Sarah Friend collapsed on July 14, 2004 while standing in line for the “Green Extreme” water slide at NRH20, a city-owned water park in North Richland Hills. City employees responded with oxygen masks and other airway equipment, but did not retrieve an Automatic External Defibrillator device (AED) from a storage closet elsewhere on the park grounds. As a result, Sarah did not receive defibrillation until twenty-one minutes after her initial collapse, when the city fire department arrived. She was rushed to the hospital but could not be revived, and she died shortly after noon that day. The Friends allege that had the city employees used the AED on Sarah immediately, prior to using the airway equipment, the device would have saved her life. 1

*371 Friend’s estate sued several defendants, including the City and some of its employees, claiming that their gross negligence in failing to retrieve and use the AED caused Sarah’s untimely death. Pursuant to section 101.106(e) of the Texas Tort Claims Act, the trial court dismissed the employees. See Tex. Civ. PRác. & Rem.Code § 101.106(e) (providing for dismissal of the employees on the government’s motion when a governmental unit and its employees are both sued).
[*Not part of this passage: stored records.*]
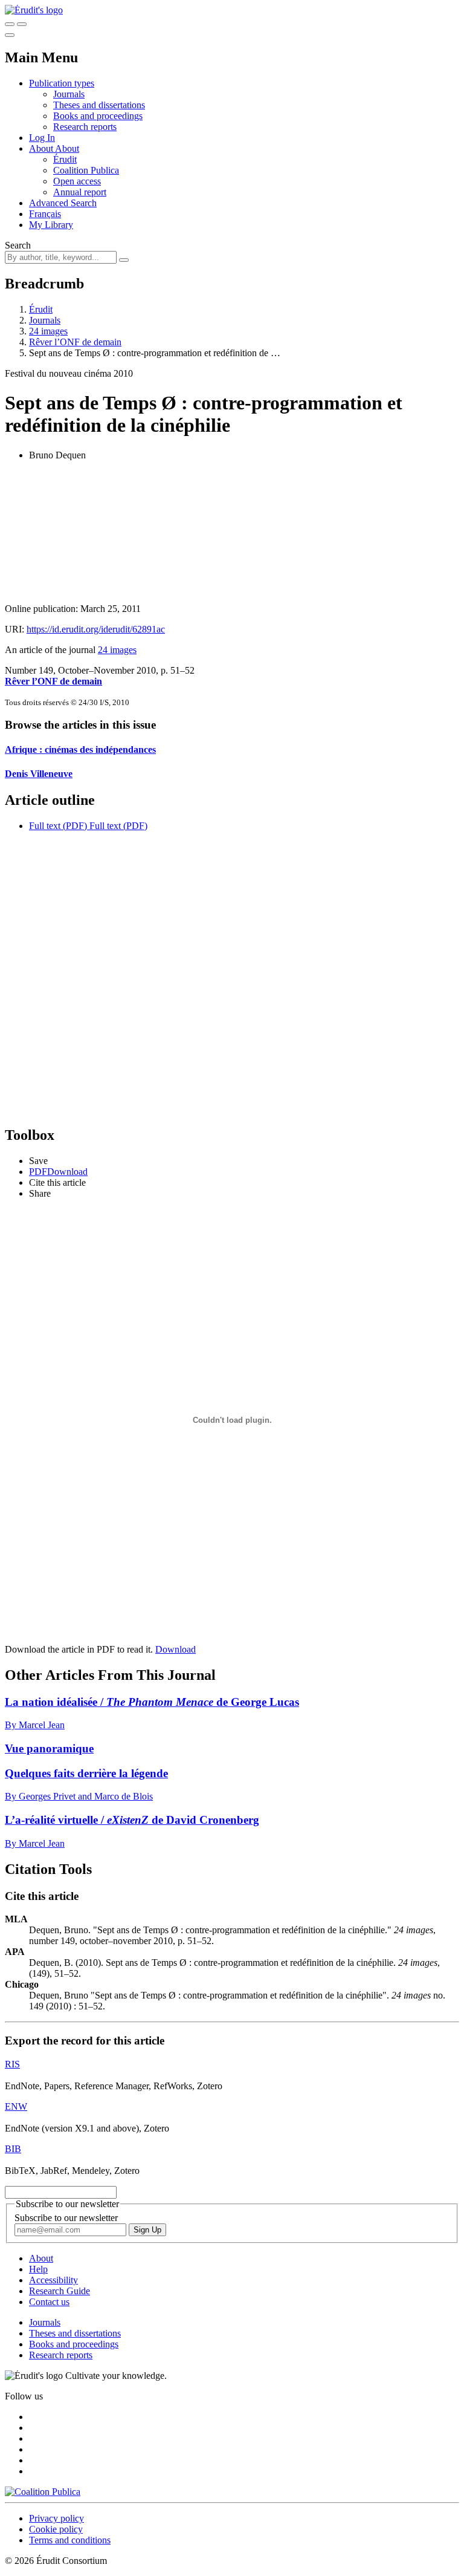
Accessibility (53, 2280)
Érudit (65, 159)
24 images (48, 331)
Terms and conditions (70, 2540)
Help (38, 2269)
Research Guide (59, 2291)
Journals (69, 94)
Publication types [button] (61, 83)
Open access (77, 181)
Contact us (49, 2302)
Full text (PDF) (58, 826)
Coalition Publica (86, 170)
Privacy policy (56, 2518)
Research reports (85, 127)
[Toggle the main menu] (9, 35)
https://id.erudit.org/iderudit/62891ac (96, 629)
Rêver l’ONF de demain (75, 342)
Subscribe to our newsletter (66, 2218)
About (67, 148)
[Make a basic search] (9, 24)
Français (45, 214)
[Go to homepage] (34, 10)
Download (175, 1649)
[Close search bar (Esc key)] (22, 24)
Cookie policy (56, 2529)
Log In (42, 137)
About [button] (42, 148)
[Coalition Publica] (42, 2492)
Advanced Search (63, 203)
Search (18, 245)
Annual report (79, 192)
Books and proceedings (98, 116)
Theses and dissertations (99, 105)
Then, after obtaining the dismissal of the employees, the City also sought its own dismissal on three alternative grounds.

First, it invoked section 101.106(b) of the Tort Claims Act, which provides that filing suit against an employee forever bars suit against the governmental employer for the same conduct unless the government consents. See id. § 101.106(b). The City contends that when a plaintiff sues both a governmental unit and its employees, subsections 101.106(e) and (b) are both triggered and interact to require that both the employees and the governmental unit be dismissed.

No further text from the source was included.